Air was leaving his mouth, rippling the water, dissolving her figure, her masked face. And as he slowly spiraled downward, he wondered with a strange sense of detachment if he might not still be on a journey, still searching for the path that does not wander…

HOUSE OF A MILLION DOORS

I always wanted to know what was knowable in the world. -Johannes Trithemius, Steganographia (Secret Writing), 1499

CHAPTER ONE

Was there anything as cool as rush hour traffic on a hot day?

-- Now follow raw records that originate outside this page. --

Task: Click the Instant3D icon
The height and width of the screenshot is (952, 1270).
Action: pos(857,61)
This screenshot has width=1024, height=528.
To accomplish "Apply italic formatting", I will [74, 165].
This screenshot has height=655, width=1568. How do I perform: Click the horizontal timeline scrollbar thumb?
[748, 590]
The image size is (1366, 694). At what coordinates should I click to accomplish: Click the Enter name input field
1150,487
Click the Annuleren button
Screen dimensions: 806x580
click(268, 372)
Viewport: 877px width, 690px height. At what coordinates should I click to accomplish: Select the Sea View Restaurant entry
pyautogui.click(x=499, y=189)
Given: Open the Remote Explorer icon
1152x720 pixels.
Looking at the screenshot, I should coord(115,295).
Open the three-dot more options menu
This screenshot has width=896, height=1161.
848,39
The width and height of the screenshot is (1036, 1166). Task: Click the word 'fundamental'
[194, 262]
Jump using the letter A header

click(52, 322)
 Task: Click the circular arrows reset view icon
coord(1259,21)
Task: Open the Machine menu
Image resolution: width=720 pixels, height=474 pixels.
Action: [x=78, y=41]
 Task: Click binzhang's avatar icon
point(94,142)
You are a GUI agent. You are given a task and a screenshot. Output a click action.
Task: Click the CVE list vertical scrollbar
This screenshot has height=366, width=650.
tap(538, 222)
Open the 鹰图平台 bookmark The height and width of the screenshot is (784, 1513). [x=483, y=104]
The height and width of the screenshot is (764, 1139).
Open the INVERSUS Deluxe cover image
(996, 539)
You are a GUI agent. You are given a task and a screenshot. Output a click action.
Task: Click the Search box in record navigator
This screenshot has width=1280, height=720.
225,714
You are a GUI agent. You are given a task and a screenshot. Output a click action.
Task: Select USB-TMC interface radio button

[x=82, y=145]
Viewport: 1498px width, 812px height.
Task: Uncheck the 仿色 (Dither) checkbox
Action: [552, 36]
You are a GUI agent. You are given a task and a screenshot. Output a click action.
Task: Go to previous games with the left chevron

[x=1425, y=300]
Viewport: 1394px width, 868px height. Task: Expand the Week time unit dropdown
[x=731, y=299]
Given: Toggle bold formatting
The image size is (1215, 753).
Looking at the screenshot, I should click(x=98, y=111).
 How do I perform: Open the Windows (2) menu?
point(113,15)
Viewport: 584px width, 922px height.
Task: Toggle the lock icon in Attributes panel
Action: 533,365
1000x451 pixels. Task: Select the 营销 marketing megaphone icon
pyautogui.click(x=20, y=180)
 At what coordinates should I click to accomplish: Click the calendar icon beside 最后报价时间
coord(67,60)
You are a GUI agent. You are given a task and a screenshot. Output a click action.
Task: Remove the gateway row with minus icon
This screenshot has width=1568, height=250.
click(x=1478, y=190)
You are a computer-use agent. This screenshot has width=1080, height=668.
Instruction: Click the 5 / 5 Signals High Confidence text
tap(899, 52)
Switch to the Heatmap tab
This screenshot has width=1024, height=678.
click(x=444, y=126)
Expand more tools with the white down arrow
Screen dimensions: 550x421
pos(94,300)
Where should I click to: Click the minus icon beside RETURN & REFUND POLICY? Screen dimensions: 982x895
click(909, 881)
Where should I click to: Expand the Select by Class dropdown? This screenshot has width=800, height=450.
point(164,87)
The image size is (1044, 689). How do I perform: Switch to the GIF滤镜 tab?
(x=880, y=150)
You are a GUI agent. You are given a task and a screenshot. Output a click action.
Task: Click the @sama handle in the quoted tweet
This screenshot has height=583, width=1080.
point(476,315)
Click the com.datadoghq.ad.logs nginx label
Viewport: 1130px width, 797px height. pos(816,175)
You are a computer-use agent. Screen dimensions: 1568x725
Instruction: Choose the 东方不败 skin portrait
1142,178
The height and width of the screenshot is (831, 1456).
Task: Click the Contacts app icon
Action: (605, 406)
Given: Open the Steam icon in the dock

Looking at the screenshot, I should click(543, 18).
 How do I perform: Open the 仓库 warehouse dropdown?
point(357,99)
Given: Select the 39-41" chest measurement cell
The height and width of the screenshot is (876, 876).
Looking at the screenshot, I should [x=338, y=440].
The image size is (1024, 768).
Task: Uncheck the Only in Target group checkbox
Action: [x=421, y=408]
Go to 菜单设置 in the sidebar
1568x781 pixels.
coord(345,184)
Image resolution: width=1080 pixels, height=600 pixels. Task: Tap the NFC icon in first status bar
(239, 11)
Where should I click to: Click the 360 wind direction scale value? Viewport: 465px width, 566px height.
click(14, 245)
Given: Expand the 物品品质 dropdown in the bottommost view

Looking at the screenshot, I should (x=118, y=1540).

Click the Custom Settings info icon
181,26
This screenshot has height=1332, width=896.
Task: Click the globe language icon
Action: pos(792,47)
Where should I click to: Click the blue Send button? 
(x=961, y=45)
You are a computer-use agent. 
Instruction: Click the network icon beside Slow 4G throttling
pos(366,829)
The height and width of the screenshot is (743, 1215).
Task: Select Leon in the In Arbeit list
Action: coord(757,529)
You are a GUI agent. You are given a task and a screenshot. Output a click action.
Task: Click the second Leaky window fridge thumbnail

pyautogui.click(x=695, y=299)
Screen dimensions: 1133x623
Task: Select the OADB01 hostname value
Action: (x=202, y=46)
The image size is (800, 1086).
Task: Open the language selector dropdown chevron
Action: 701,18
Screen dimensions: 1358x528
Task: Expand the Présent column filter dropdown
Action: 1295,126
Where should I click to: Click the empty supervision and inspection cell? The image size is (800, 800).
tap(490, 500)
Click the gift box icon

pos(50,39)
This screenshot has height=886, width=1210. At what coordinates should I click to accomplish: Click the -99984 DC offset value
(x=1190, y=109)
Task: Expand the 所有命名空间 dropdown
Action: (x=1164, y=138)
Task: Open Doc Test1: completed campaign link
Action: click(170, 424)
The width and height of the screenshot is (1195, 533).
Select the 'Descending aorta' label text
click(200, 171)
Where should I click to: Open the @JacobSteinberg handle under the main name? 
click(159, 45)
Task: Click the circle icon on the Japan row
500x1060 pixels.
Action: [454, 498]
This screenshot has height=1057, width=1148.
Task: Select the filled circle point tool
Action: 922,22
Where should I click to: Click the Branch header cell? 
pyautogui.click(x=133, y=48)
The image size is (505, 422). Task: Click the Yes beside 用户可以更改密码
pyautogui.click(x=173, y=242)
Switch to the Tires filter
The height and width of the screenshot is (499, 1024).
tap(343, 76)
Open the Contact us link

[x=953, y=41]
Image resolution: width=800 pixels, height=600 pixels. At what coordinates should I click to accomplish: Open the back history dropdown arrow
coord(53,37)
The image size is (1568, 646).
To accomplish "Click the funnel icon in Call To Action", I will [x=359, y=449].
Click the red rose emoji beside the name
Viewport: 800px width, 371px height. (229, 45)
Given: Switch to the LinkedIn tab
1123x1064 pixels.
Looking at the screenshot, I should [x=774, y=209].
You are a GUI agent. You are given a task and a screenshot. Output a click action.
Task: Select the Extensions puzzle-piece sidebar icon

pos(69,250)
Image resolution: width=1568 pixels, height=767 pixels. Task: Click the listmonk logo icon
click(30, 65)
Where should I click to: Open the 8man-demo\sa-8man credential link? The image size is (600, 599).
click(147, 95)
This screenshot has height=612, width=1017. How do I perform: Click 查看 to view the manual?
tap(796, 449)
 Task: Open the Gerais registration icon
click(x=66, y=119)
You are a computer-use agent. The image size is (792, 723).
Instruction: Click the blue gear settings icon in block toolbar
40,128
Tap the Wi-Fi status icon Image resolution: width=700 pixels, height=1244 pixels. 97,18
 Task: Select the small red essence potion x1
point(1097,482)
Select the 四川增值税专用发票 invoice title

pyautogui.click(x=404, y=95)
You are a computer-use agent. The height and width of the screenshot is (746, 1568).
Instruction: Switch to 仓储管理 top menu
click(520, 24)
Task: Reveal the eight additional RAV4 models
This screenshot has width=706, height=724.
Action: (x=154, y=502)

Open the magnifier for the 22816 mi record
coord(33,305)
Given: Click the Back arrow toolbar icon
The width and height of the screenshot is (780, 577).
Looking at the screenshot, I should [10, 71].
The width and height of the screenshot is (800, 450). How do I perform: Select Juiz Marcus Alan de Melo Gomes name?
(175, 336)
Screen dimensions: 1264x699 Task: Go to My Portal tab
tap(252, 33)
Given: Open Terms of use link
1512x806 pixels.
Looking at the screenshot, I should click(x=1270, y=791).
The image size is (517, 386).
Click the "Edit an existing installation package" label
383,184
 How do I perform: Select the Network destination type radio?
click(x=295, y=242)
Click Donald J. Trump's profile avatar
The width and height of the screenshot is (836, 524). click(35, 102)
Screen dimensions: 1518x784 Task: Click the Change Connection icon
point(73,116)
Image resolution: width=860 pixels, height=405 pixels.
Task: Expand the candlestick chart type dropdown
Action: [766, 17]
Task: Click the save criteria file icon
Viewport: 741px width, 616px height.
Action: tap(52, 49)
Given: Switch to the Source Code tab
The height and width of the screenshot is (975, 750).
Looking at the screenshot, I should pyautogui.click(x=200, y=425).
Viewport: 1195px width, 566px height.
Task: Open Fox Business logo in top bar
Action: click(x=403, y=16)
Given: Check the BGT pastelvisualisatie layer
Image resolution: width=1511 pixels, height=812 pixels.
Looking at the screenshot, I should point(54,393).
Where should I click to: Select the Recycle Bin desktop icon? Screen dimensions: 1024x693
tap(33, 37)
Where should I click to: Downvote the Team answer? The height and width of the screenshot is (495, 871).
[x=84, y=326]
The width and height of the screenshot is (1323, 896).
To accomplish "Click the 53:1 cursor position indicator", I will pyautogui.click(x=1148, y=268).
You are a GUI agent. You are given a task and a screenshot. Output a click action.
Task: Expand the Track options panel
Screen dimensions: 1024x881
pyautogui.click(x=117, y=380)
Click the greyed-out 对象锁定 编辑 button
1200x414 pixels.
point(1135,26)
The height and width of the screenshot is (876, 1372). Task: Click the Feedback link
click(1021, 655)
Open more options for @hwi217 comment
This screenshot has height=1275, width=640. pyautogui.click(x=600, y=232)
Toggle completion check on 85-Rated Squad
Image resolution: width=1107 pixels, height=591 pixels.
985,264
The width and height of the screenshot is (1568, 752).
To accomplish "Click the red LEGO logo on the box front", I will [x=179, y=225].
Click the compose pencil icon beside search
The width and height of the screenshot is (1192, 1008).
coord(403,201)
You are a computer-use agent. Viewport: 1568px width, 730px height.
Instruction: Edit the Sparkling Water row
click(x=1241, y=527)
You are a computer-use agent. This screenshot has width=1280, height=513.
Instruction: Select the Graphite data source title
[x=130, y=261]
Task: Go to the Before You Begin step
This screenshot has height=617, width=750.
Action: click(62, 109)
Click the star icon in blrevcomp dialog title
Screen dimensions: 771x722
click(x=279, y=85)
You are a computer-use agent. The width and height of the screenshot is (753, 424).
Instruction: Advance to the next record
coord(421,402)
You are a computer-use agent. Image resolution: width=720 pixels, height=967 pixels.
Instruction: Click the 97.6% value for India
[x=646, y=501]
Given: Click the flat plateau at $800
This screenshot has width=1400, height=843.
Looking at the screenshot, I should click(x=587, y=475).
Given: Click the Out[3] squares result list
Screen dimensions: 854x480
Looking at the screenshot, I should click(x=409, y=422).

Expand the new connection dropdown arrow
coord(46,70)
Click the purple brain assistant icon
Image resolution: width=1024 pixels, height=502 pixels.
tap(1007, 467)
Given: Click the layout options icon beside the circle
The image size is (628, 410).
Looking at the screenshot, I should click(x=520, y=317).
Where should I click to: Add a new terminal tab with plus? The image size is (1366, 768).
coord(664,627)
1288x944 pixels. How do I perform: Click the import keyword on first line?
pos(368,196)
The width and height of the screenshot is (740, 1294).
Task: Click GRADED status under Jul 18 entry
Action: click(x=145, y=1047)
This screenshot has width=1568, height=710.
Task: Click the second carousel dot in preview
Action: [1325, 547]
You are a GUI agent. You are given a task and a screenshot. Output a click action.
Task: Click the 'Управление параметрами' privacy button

The light turned red. Gabriel Blackstone brought his bicycle to a stop at a crowded intersection. Balancing himself with one foot on the pavement, the other still resting on the pedal, he half-turned and looked around him. He was surrounded by cars and he could sense the expectation-the barely tamed aggression-lurking in the hearts of the motorists sweating gently behind the wheels of their vehicles. They seemed relaxed; elbows pushed through open windows, heads casually cradled against the headrests of their seats. But he was not fooled. When the light turned to green, he would have to move quickly. In this part of the City of London, cyclists were barely tolerated. That was part of the fun, of course: moving in and out of tight spaces, taking chances. Still, the possibility of getting squished was rather high. In front of him he could see a cabdriver's eyes- puckered and creased with lines-watching him in the taxi's rearview mirror. Behind him a TV van was already inching closer with unnerving stealth.

It was hellishly hot. He wiped the back of his hand across his forehead. Summer had come early. The tarmac underneath his foot felt soft. The air tasted like paraffin. But he liked the city this way: sticky, unkempt, the pedestrians moving languidly. People's emotions were closer to the surface, not muffled by scarves and thick coats or hidden by hats turned down against a freezing rain.